#### Excerpt to read:
=== Begin Enclosure ===

Ford taught the girls that it was a sin to wear pants and makeup or to listen to popular music or watch television and that if they were friends with anyone of a different faith, they would go to hell.
One girl said she was forced by one of the women at New Bethany to pull up her dress and to pull down her panties at which time she was beaten on her buttocks with a paddle.
On another occasion, a girl said she arrived at New Bethany and was sitting in a room when Ford walked in and asked her name. When she did not respond, he grabbed her by the hair and slapped her repeatedly with both the palm and back of his hand until she screamed out her name. He then told her she would continue to be “spanked” until she could answer in a civil tone.
One girl said she saw a girl who refused to eat grabbed by “several resident females” and held down while a staff member pried open her mouth and shoved peas down into her mouth. When she tried to spit them out, the food was shoved back into her mouth until she gagged whereupon she was told by the staff member that if she threw up, she would be paddled.

=== End Enclosure ===

#### Tasks to complete:
#1 According to the excerpt about New Bethany, what did Ford tell the girls would happen if they were friends with anyone of a different faith?
#2 Repeat word for word the part of the excerpt about New Bethany that opens with the words containing "Ford taught the" and closes with "go to hell.".
None of the lines after this point are needed.

(Saved data entries)
=== Begin Enclosure ===

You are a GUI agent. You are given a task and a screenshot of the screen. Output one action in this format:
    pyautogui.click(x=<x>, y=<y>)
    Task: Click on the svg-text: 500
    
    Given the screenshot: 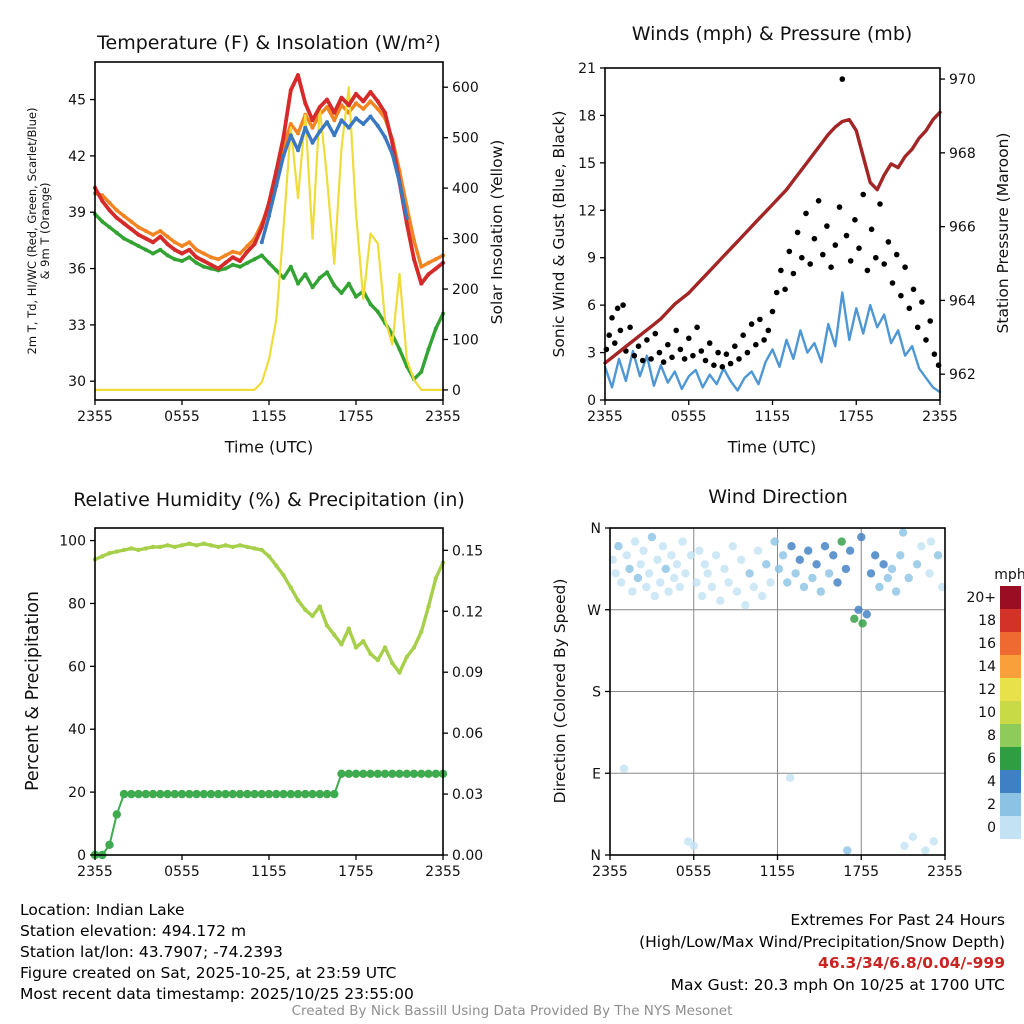 What is the action you would take?
    pyautogui.click(x=466, y=139)
    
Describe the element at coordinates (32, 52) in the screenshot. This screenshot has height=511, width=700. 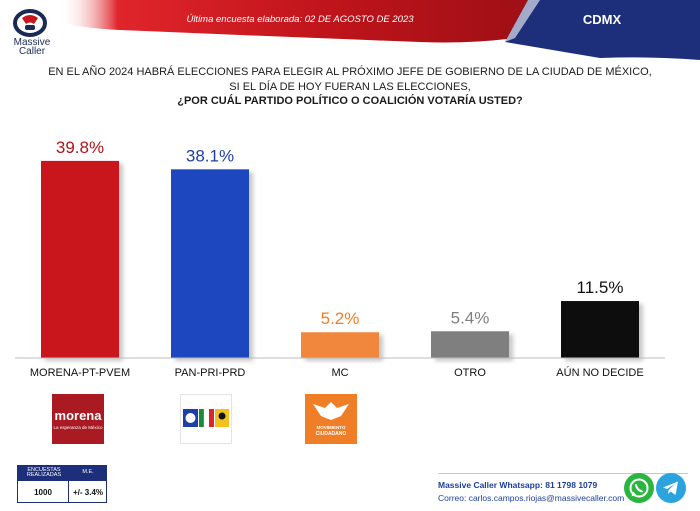
I see `brand-line-2: Caller` at that location.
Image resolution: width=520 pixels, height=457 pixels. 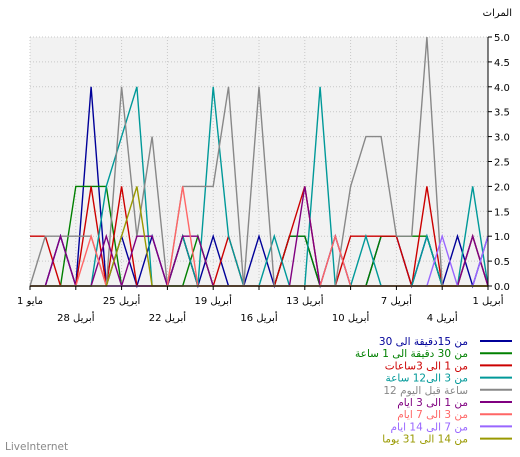 What do you see at coordinates (430, 427) in the screenshot?
I see `legend-label: من 7 الى 14 ايام` at bounding box center [430, 427].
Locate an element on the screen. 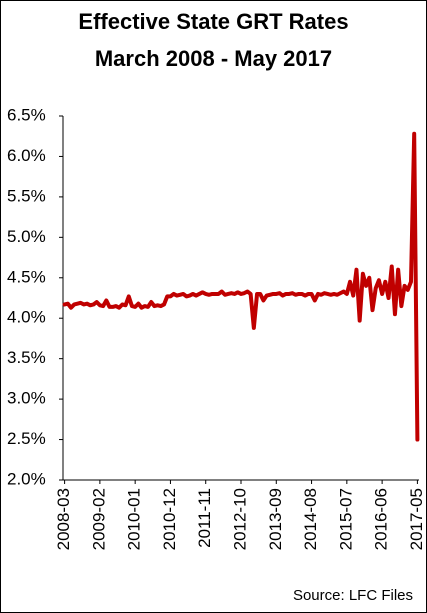 This screenshot has height=613, width=427. y-tick-label: 3.0% is located at coordinates (26, 398).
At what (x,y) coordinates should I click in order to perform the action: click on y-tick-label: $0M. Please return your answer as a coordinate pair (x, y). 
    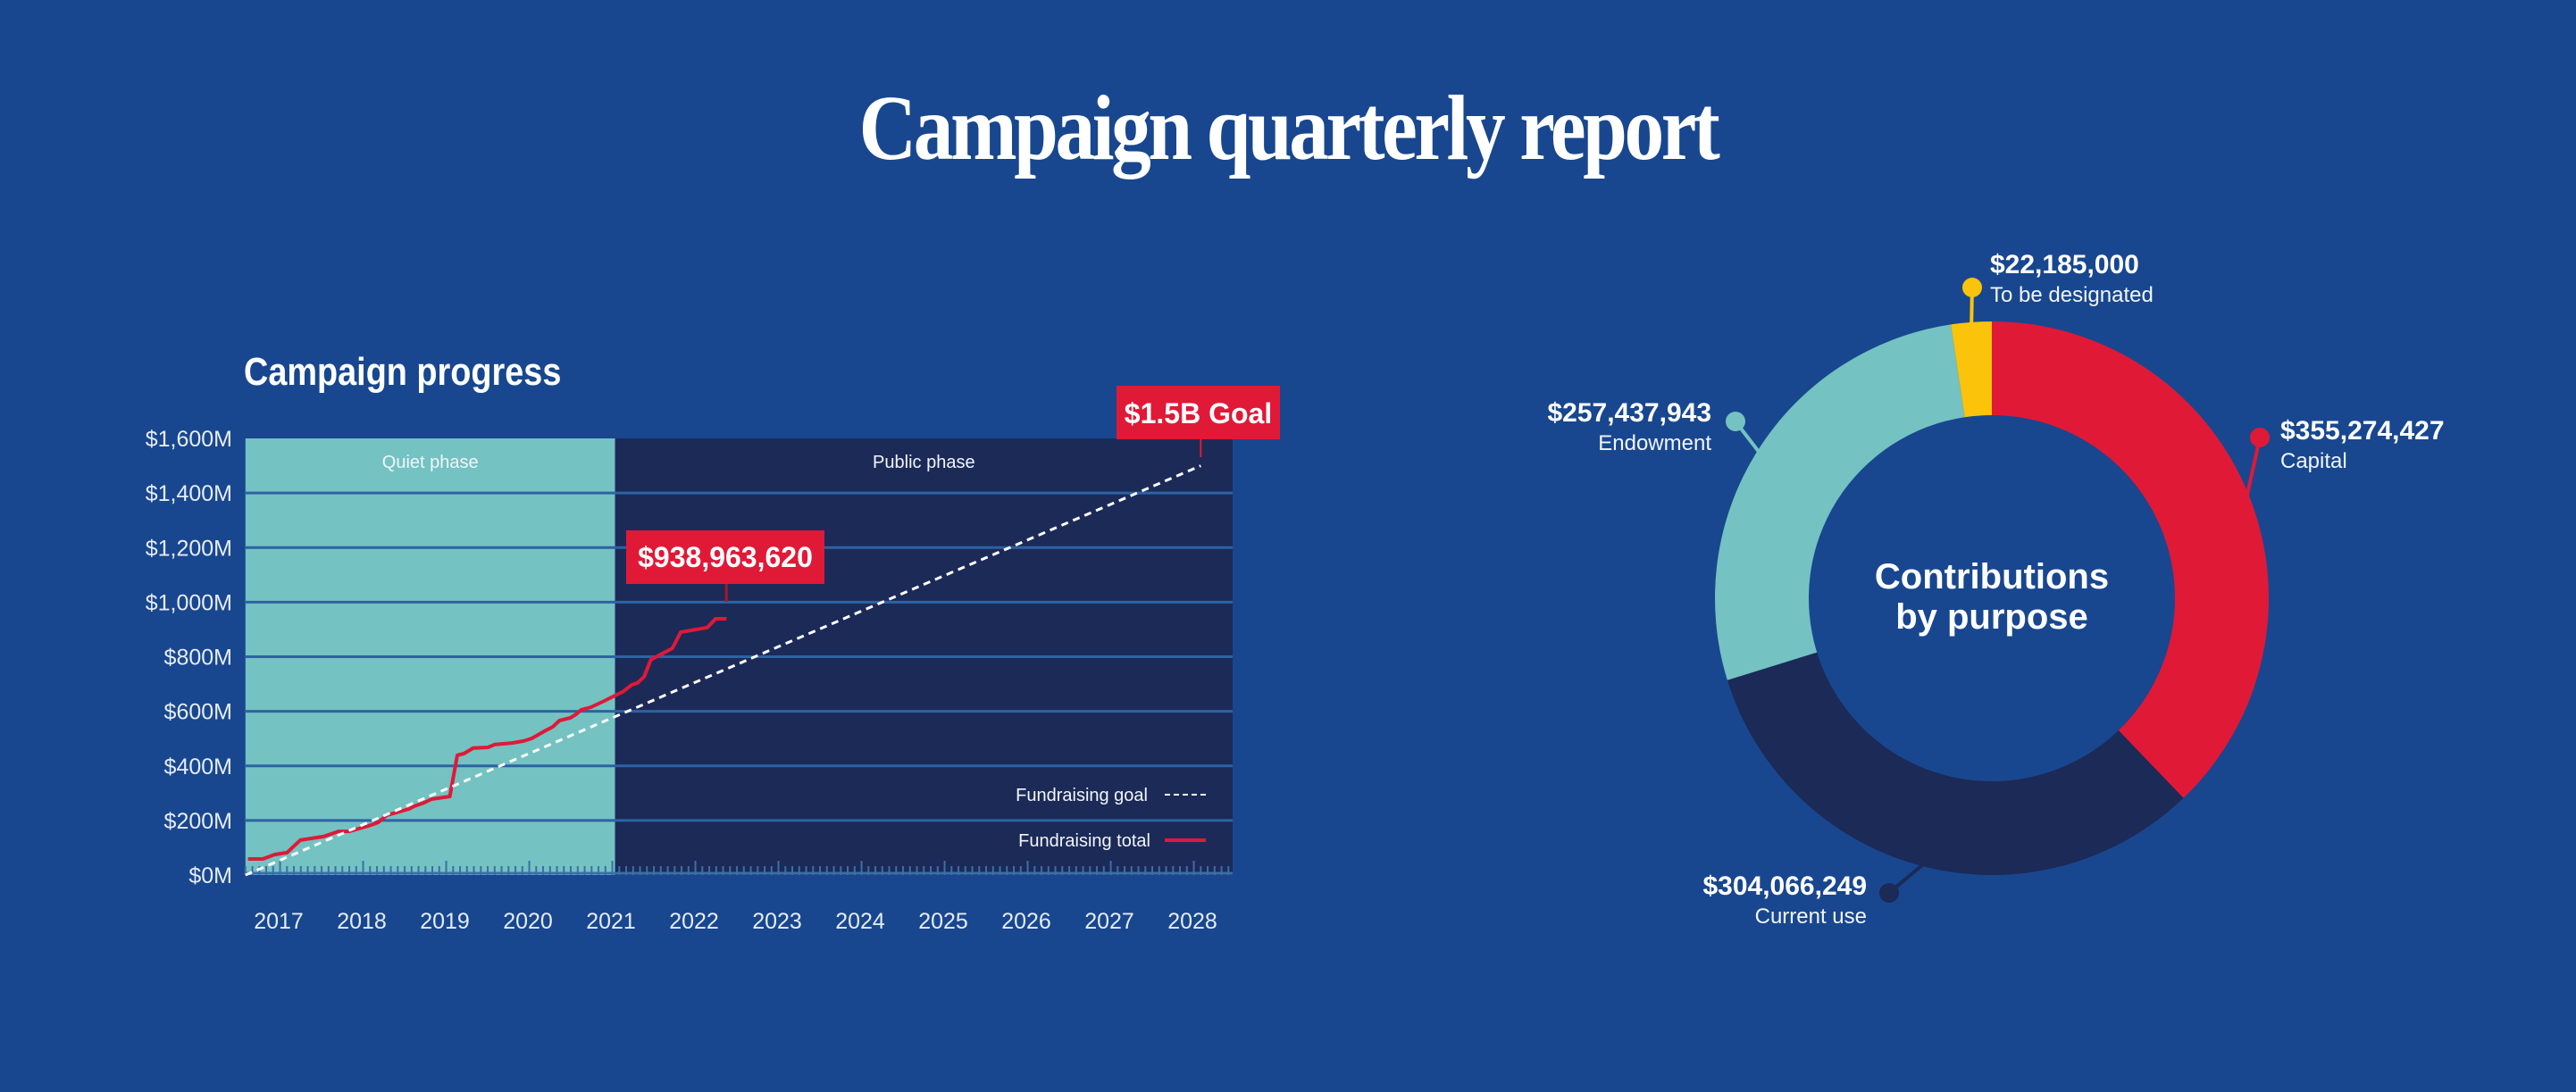
    Looking at the image, I should click on (210, 876).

=== End Enclosure ===

#### Outputs by task:
#1 They would go to hell.

#2
Ford taught the girls that it was a sin to wear pants and makeup or to listen to popular music or watch television and that if they were friends with anyone of a different faith, they would go to hell.